Quick & Easy
Chicken and chorizo jambalaya
A delicious jumble of smoky sausage, chicken, tomato and rice. This chicken jambalaya also makes a great lunch the next day.
Ingredients:
- 1 tbsp olive oil
- 2 chicken thighs, boneless, skin removed, cut into 2½cm/1in pieces
- 75g/2½oz chorizo or smoked sausage such as kobanos, sliced
- 1 small onion, finely chopped
- 1 celery stick, finely chopped
- 1 garlic clove, finely chopped
- 1 red pepper, thinly sliced
- 200g tin chopped tomatoes
- ½ tsp cayenne pepper, or to taste
- 150g/5½oz basmati rice
- 200ml/7fl oz chicken stock (made from ½ stock cube)

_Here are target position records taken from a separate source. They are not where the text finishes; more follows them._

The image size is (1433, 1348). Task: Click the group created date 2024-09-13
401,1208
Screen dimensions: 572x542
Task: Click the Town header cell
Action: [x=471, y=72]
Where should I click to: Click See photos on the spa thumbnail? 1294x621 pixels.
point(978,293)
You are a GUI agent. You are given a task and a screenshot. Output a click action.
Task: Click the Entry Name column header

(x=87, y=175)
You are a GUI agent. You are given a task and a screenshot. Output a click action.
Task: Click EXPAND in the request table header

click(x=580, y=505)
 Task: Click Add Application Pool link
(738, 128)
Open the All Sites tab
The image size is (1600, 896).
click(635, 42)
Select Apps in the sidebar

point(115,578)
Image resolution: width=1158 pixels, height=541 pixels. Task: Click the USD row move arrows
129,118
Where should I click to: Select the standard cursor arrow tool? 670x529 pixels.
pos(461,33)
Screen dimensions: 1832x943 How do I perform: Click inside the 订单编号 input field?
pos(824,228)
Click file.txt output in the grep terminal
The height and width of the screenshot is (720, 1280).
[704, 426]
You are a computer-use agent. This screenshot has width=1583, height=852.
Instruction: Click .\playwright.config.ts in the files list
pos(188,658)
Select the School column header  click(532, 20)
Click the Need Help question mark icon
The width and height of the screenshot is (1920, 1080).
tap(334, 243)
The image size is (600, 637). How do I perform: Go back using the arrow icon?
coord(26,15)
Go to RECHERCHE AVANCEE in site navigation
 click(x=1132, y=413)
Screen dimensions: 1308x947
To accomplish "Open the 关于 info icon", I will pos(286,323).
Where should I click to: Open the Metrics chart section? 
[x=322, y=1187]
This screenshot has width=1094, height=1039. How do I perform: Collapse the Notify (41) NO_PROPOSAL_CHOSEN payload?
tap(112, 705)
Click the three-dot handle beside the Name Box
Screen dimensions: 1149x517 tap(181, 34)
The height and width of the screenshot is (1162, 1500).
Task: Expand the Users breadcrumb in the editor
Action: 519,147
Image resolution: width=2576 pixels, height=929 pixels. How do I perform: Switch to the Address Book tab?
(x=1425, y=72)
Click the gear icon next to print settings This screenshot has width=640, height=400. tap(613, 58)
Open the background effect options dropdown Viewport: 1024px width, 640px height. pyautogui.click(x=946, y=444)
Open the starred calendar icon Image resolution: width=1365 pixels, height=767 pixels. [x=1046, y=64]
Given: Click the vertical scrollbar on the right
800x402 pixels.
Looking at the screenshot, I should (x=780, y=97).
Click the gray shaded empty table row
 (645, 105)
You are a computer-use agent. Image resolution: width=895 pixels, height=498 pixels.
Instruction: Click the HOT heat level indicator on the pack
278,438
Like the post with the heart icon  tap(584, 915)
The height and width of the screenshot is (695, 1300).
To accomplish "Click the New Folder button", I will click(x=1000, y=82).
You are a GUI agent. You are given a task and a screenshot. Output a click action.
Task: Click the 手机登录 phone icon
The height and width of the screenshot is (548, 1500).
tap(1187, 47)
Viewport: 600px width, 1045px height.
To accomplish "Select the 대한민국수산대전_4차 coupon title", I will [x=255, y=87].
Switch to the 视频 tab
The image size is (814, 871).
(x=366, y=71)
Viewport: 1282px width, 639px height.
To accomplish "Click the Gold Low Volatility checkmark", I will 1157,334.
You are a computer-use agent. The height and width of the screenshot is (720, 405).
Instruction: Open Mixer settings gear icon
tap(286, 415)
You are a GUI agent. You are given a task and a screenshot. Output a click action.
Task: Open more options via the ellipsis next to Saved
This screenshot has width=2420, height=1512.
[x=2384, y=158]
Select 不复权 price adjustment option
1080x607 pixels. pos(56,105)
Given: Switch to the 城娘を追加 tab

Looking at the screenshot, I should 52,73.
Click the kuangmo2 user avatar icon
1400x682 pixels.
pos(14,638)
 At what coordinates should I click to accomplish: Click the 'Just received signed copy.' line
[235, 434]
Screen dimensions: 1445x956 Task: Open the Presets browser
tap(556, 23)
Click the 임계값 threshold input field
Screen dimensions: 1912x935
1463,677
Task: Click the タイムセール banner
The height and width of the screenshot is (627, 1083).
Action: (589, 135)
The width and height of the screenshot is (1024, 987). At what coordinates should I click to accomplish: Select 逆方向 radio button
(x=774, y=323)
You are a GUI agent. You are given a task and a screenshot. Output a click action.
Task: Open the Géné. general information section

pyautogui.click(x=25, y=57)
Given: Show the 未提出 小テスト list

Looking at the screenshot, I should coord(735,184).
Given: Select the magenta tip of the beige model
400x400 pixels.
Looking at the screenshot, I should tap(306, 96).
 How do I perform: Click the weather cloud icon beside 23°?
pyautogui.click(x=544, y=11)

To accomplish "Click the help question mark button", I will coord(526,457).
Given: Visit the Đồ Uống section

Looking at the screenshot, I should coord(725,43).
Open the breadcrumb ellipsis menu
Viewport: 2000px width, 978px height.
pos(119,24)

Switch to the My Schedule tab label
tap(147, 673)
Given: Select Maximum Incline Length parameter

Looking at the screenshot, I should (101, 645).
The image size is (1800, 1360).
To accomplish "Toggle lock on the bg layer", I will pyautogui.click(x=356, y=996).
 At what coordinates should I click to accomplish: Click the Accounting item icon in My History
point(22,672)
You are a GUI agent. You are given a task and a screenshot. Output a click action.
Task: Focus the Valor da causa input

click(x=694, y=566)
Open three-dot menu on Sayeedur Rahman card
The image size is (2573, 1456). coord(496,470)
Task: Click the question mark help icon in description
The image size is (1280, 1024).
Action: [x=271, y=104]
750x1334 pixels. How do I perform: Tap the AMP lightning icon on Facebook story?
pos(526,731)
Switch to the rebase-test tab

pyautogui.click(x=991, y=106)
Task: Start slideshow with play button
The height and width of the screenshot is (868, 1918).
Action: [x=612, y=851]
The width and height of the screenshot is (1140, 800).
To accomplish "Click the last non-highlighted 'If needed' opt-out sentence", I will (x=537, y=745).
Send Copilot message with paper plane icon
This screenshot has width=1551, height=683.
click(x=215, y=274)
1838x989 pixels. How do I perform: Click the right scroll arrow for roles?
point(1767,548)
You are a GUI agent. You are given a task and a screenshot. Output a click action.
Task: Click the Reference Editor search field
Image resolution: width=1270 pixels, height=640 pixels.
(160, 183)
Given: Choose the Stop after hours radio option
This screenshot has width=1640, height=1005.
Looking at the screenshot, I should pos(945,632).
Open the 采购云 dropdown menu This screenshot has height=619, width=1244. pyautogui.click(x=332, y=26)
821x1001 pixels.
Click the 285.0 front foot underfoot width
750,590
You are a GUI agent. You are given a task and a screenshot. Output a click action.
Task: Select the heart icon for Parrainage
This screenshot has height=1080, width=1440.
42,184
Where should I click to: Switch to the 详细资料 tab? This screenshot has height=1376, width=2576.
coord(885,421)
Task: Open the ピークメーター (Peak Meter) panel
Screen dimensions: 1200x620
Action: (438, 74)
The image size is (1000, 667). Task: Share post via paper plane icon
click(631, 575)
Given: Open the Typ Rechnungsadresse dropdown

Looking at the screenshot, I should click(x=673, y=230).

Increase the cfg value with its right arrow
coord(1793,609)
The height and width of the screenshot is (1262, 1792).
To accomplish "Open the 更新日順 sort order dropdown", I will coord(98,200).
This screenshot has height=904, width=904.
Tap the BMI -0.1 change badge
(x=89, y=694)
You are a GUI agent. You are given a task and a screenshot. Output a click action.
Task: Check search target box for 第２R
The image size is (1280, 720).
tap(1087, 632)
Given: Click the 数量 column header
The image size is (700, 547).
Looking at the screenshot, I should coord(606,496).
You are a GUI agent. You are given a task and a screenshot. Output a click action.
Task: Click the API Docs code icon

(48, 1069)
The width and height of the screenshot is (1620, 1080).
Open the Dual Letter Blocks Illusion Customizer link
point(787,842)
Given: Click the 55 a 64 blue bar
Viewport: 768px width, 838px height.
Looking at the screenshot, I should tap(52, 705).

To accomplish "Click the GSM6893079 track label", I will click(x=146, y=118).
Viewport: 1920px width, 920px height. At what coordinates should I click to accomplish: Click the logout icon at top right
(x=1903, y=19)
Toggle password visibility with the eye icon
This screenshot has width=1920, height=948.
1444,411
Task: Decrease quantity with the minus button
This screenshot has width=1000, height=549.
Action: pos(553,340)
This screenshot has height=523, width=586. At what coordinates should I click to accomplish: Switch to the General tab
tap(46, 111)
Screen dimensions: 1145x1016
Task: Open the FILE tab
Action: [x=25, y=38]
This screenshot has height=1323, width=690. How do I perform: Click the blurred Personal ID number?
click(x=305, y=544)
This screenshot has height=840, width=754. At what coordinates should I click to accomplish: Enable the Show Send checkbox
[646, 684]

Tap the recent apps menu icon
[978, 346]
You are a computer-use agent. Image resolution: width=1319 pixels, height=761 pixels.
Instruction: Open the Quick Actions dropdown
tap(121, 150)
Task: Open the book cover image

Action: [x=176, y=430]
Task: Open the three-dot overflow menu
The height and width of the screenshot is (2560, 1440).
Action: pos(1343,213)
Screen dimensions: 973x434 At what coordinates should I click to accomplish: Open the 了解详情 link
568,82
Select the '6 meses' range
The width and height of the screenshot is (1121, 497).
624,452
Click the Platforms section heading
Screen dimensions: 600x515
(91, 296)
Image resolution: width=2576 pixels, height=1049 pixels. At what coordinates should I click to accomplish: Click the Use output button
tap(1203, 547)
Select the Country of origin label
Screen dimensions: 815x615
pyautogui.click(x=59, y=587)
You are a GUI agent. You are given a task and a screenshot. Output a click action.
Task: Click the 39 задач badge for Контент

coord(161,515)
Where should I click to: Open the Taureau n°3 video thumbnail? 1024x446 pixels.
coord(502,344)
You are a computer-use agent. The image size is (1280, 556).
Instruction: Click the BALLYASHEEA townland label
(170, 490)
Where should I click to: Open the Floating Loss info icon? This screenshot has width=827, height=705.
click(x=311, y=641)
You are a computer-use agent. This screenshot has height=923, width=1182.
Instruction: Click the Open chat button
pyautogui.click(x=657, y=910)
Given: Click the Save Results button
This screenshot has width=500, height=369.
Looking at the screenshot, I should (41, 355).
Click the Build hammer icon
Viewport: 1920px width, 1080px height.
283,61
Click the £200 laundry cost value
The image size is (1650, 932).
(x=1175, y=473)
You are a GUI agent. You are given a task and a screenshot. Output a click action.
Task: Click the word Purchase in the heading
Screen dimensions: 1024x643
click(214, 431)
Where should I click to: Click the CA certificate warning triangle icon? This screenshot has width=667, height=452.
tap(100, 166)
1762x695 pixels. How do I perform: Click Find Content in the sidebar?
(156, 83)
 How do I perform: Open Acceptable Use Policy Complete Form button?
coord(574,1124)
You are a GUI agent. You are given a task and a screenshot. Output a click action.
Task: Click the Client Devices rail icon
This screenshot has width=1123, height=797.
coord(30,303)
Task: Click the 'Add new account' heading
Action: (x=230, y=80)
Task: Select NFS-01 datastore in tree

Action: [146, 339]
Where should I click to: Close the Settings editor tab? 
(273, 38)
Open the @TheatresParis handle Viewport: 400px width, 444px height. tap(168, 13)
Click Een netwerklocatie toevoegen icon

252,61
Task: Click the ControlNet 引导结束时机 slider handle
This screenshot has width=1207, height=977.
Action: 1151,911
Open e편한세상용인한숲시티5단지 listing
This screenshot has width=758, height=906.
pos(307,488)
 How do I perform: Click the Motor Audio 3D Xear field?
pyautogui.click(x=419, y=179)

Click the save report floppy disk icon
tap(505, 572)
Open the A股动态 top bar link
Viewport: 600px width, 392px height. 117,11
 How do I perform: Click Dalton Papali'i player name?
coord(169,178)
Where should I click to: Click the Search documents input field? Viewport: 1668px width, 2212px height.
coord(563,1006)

- salt and freshly ground black pepper
- handful fresh parsley, finely chopped, optional
Directions:
- Heat the oil in a medium saucepan with a tight-fitting lid and fry the chicken and sausage for 3 minutes.
- Add the onion and celery, season well and fry for 5 minutes, or until softened. Add the garlic and pepper and cook for a further minute. Add the tomatoes and cayenne and cook for 2 minutes, then add the rice and stir well.
- Pour over the stock, bring to the boil, put the lid on, turn the heat down as low as it will go and cook for 12 minutes.
- Turn off the heat and leave the rice to stand for 12 minutes. Take off the lid, fluff up the rice and serve immediately, garnished with the parsley, if using.